The Classics Radioactive Spider

A few weeks ago, I was lying in bed, reading one of my many YA novels, when I happened to glance over at my bookshelf.

I own a lot of books, and these books include quite a few classic novels. Which, I admit, are the ones I scarcely read. I have to be in the right kind of mindset to battle through Jane Eyre again (that’s a classic I’ve read to death, it was the first one I remember reading and it’s stuck with me ever since).

Why wasn’t I reading these books? Why did I have them if I wasn’t reading them? English degrees want you to read that kind of thing, right?

Thus, I was bitten by the radioactive spider of the classic literature world.

Which brings me to the subject matter of this post. Basically, I’ve got some classic novels I’m reading/I plan to read, and I want to share them. I have a basic reading list for English degrees in the UK, and all of the authors I mention are on this list. That was maybe the basis for my decision to start reading more classics, but eh.

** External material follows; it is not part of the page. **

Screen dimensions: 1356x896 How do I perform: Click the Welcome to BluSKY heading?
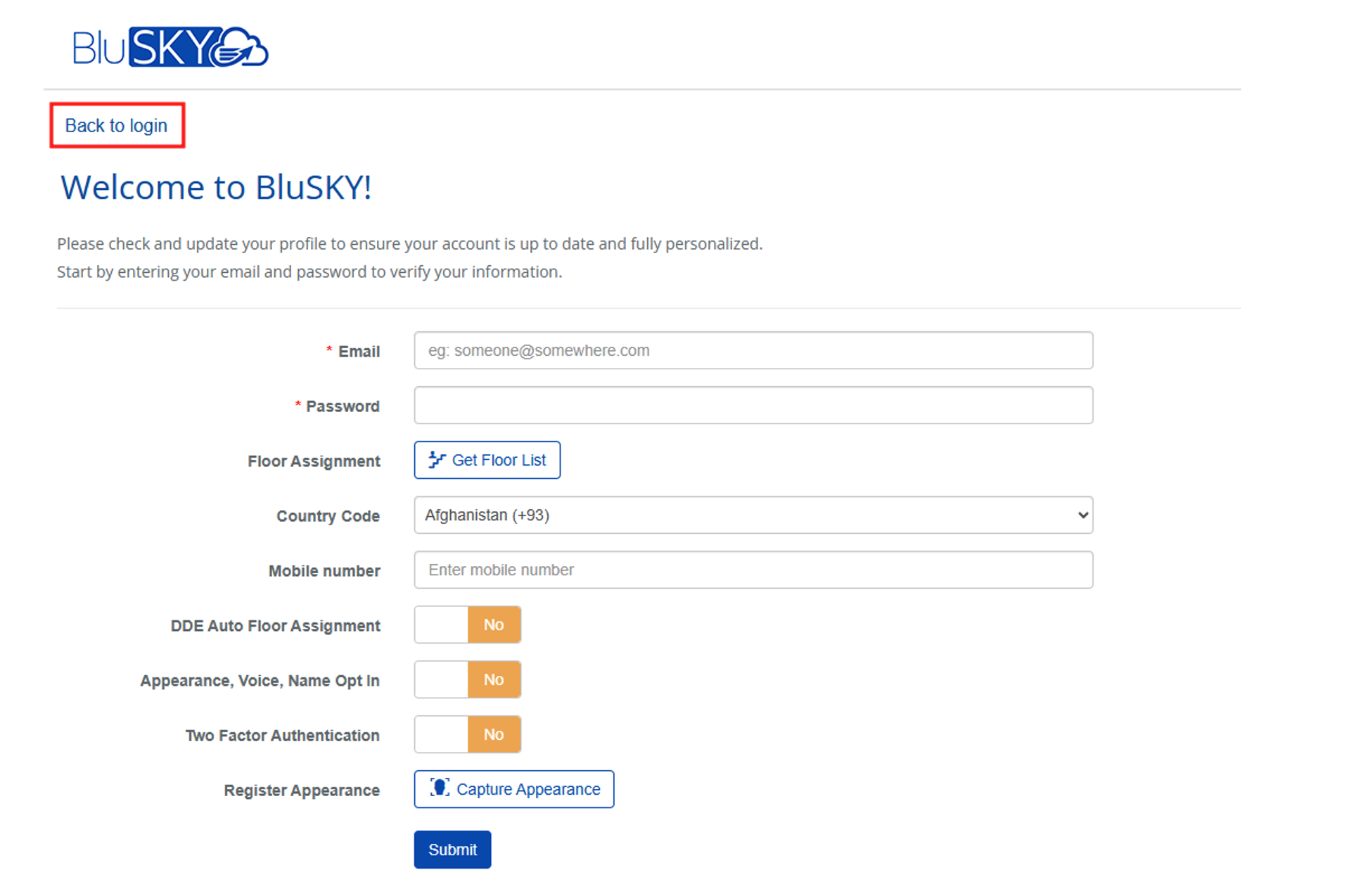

Before I begin, I brought most of these on Kindle ebook edition. Why? Because they’re free. Yes, I know Penguin English Library editions are beautiful and the Pocket Library covers look beautiful next to one another, but most Kindle ebook classics are free.

On Ebook:

The Scarlet Letter by Nathaniel Hawthorne
The Yellow Wallpaper by Charlotte Perkins Gilman
Complete Poems by Emily Dickenson
Complete Works by George Eliot
The Complete Collection by Virginia Woolf (this cost me 99p but it’s all her stories so it was worth it)
A Portrait of the Artist as a Young Man by James Joyce
The Last Man by Mary Wollstonecraft Shelley
The Way We Live Now by Anthony Trollope
Notes from the Underground by Fyodor Dostoyevsky
Villette by Charlotte Bronte
The Tenant of Wildfell Hall by Anne Bronte
Leave of Grass by Walt Whitman
Wuthering Heights by Emily Bronte
Tess of the d’Urbervilles by Thomas Hardy
Far from the Madding Crowd by Thomas Hardy
The Iliad by Homer
The Odyssey by Homer


Orlando by Virgina Woolf (my mum got me this just today)
Jamaica Inn by Daphne Du Maurier
Keep The Aspidistra Flying by George Orwell
Lord of the Flies by William Golding
The Great Science Fiction by H.G. Wells (this is The Invisible Man/War of the Worlds/The Island of Doctor Moreau/The Time Machine)
A Streetcar Named Desire by Tennessee Williams (I need to read this for English)

That pretty much concludes my foray into classics. Will I read them? Probably. I hope so.